Population specificity presents both a limitation and a strength: the predominantly elderly post-stroke cohort restricts direct applicability to younger or other neurological populations, yet provides clinically relevant evidence for the target rehabilitation population. Future work should systematically explore whether findings generalize across age groups and pathologies.

A critical technical constraint emerged: the system demonstrated reduced accuracy in slow-walking regimes (Cane group, mean speed < 0.5 m/s), precisely the condition most relevant to post-stroke rehabilitation. This reflects a known challenge in IMU-based gait analysis, as larger errors in spatiotemporal parameters have been documented for slow walking speeds [28] and stems partly from laboratory constraints (multiple turning points, limited usable steps per trial, residual outliers despite exclusion). While this limitation highlights the need for algorithm refinement in pathological, low-speed conditions, the acceptable performance achieved even under these challenging conditions suggests the system’s potential with targeted improvements.
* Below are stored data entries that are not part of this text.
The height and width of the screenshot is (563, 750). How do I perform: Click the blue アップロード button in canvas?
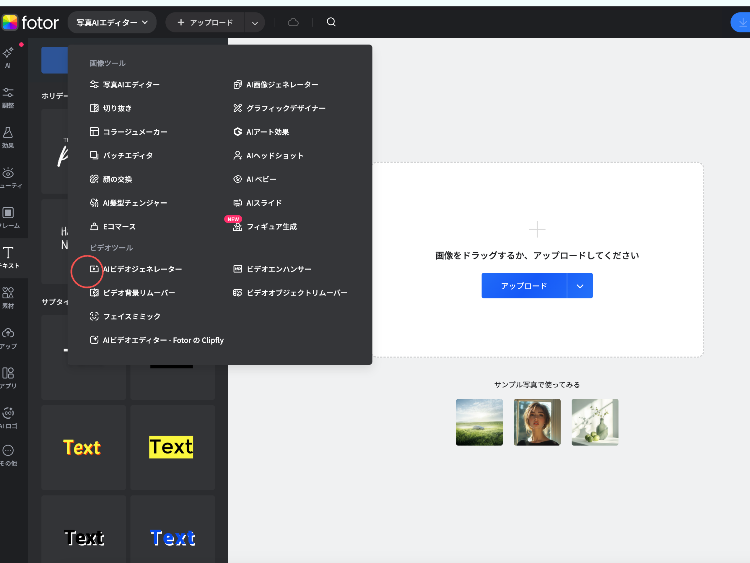(x=524, y=286)
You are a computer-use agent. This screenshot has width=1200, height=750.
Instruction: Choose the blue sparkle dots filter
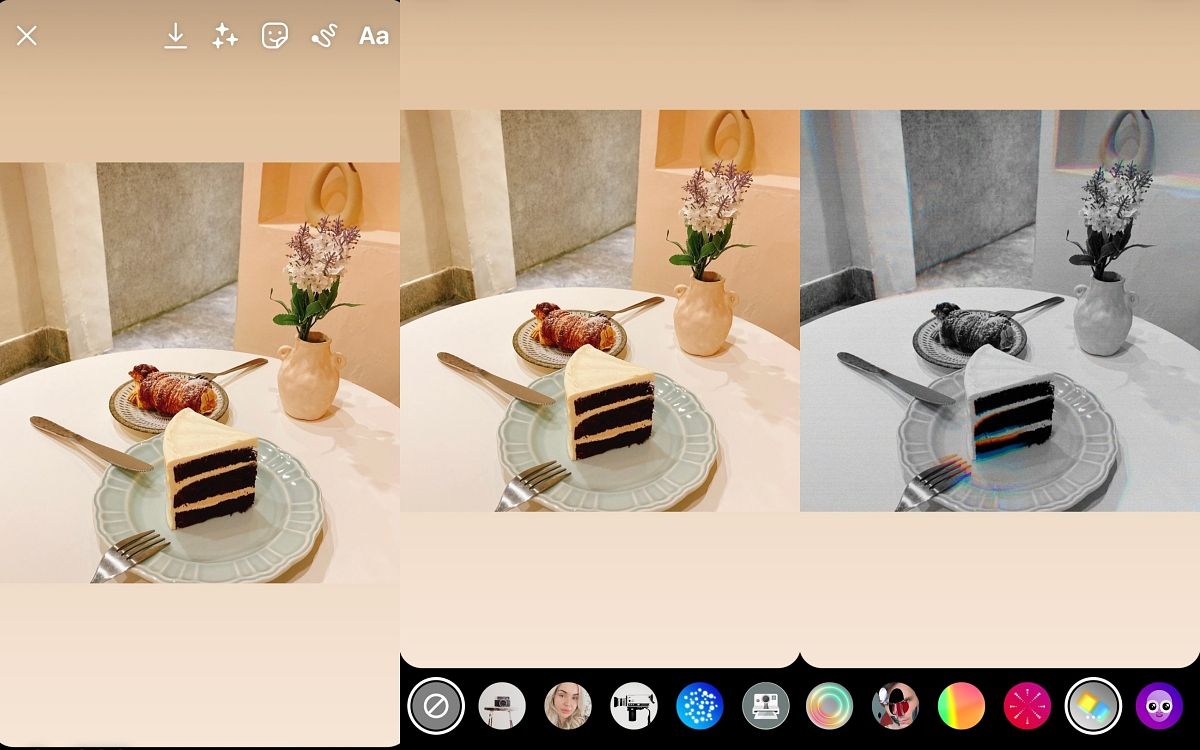pos(699,706)
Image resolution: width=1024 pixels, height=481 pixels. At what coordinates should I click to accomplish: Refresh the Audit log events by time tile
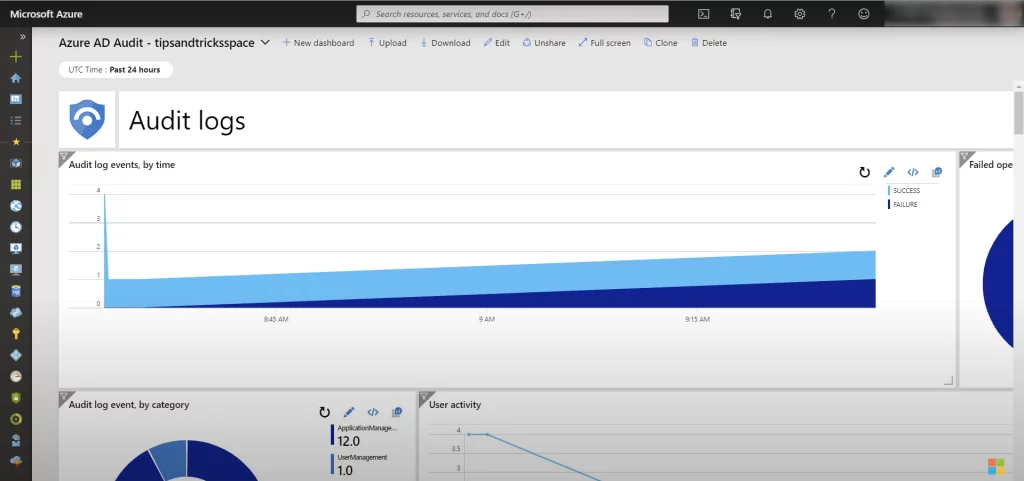point(864,172)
REEV SENSE demonstrates high reliability for temporal parameters (ICC > 0.95, MRE < 2.62%), positioning it as a practical tool for longitudinal gait monitoring in post-stroke rehabilitation. Performance is comparable to commercial systems (Xsens MVN, APDM Opal) while offering distinct clinical advantages. Unlike optical motion capture systems requiring dedicated laboratory infrastructure and marker placement expertise, REEV SENSE enables objective gait assessment in clinic-based settings with minimal setup time. Rapid feedback (<1 min) supports real-time clinical decision-making during rehabilitation sessions, enabling clinicians to adjust therapeutic strategies based on objective metrics rather than subjective observation. Temporal parameters (contact time, stride duration, cadence) are sensitive indicators of motor recovery and respond to rehabilitation interventions, enabling longitudinal tracking of rehabilitation progress and evidence-based adjustment of treatment protocols. However, degraded spatial parameter accuracy in slow-walking regimes (<0.5 m/s, MRE 8.60% in Cane group) necessitates cautious interpretation in household ambulation contexts. REEV SENSE occupies a complementary opportunity: continuous, portable monitoring of temporal gait characteristics in clinical settings, with optical motion capture reserved for high-precision spatial analysis or validation when clinical decisions depend on stride length estimates.

Temporal parameter reliability supports tracking post-stroke gait recovery, as contact time, stride duration, and cadence are sensitive indicators of motor recovery and respond to rehabilitation interventions. Serial measurements enable clinicians to quantify recovery trajectories and adjust therapeutic strategies accordingly. Real-time feedback capabilities could enhance motor learning and patient engagement during rehabilitation sessions.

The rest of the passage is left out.